My First Week of Studying Data Science
I just started an online Data Science program and last week I was introduced to three new concepts: Exploratory Data Analysis (EDA) and Visualization, Networks and, Unsupervised Learning. Let me share my key take aways using simple examples.
EDA and Visualization
A data scientist works with data. This data comes from various sources and contains information, that the data scientist will want to extract in order to solve a problem, make predictions, respond to a business request, etc. Exploring the data is the first step for the data scientist to gain a deeper understanding of the data. Several methods are available such as visualization and descriptive statistics.
Visualizing the data helps to identify patterns, or any relationships in the data. In the example below, I generated a scatter plot from the Iris dataset, and we can see a relationship between the petal length and petal width: the longer the length, the wider the width. Indeed, the datapoints seem to form an upward line.
Descriptive statistics help to summarize the data with key numbers such as the average (mean), the standard deviation (std), the maximum value (max) or the minimum value (min) for the variables sepal length, sepal.
So the goal of EDA is to explore the data and gain an understanding by identifying patterns or relationships within the data.
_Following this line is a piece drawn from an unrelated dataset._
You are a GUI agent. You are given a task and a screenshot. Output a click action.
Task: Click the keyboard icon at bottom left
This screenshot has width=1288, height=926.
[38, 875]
If we have a dataset with a large number of features (high dimensionality), we can perform a Principal Component Analysis (PCA) in order the reduce the number of features while preserving most of the information (dimensionality reduction). Read my learning experience with PCA here. Another way to work with such datasets is to use the Stochastic Neighbor Embedding (SNE) method to visualise the data in a lower dimension and identify any patterns or clusters. Below, we can see how clusters are formed by animal or insect, and also a certain relationship between big animals (elephant, horse and cow) on one hand and insects (spider and butterfly) on the other.
Networks
Based on graph theory, a network is a way of studying how objects are connected to each other. The objects, which we call “nodes” or “vertices”, are connected by lines, which we call “edges” or “links”. For example, a road network is composed of cities (nodes) and roads (edges) that connect the cities.
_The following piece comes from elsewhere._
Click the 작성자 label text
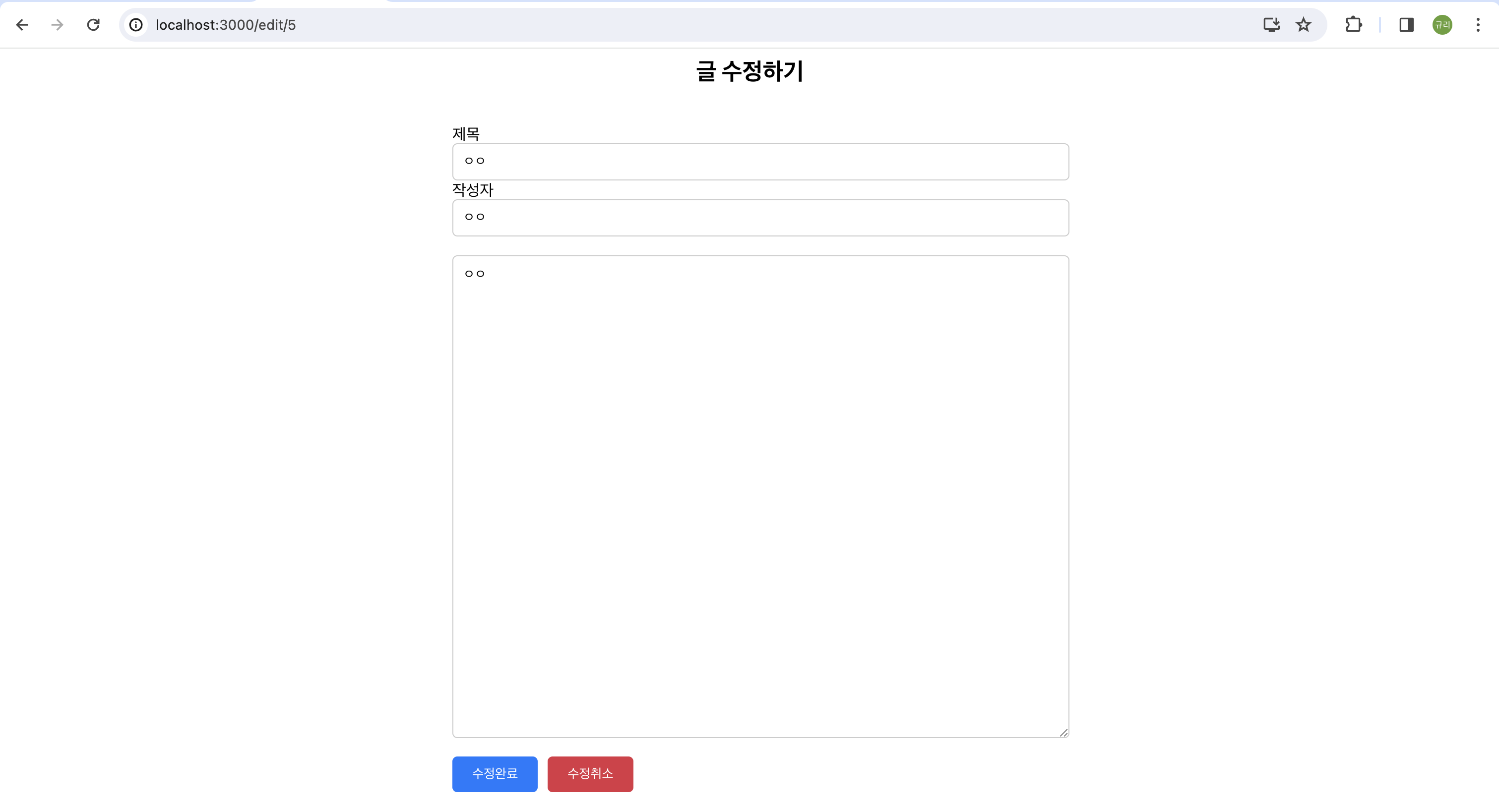Screen dimensions: 1499x812 coord(473,190)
Let’s take Facebook as a social network where our friends are the nodes, and our relationships the edges. Different centrality measures describe difference aspects of a node within the network:
- a node with the highest degree centrality is the person with the largest number of edges (the most popular)
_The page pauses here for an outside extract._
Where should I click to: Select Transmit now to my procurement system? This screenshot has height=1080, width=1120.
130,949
- a node with high eigenvector centrality is a popular person that is friends with popular people (well-connected)
- a node high closeness centrality is the person that can reach other nodes quickly in the network and could best inform the group
- a node with high betweenness centrality is the person who connects different parts of the network, and whose removal could disrupt the network (the bridge)
Unsupervised Learning
Imagine you are in a class and a teacher hands you a deck of cards with different types of plants. Your teacher might explain that some plants are trees, some are shrubs and why some are herbs. You learn how to identify them based on your teacher’s lessons. This is supervised learning.
In unsupervised learning, you are in the same class with the same deck of cards, but without the teacher. This time, you might look at the cards and figure out yourself how to group them together based on the similarities or patterns that you might pick up but without knowing what the answer is.
In other words, you have a dataset you wish to explore but you do not know (nor does the computer) what the correct answers are. You run programs for the computer to explore the data on its own and find any patterns within the data.
In our example of unsupervised learning, you have collected data on plants, such as their size, color, their leaves, whether they have flowers, or not, etc. You run a specific algorithm like clustering that will group these plants based on similar features and, as a result you will have groups of plants (or clusters) that share a common pattern that the algorithm discovered.
My first week of study was dense with new concepts and was a great introduction to the next topic: Machine Learning.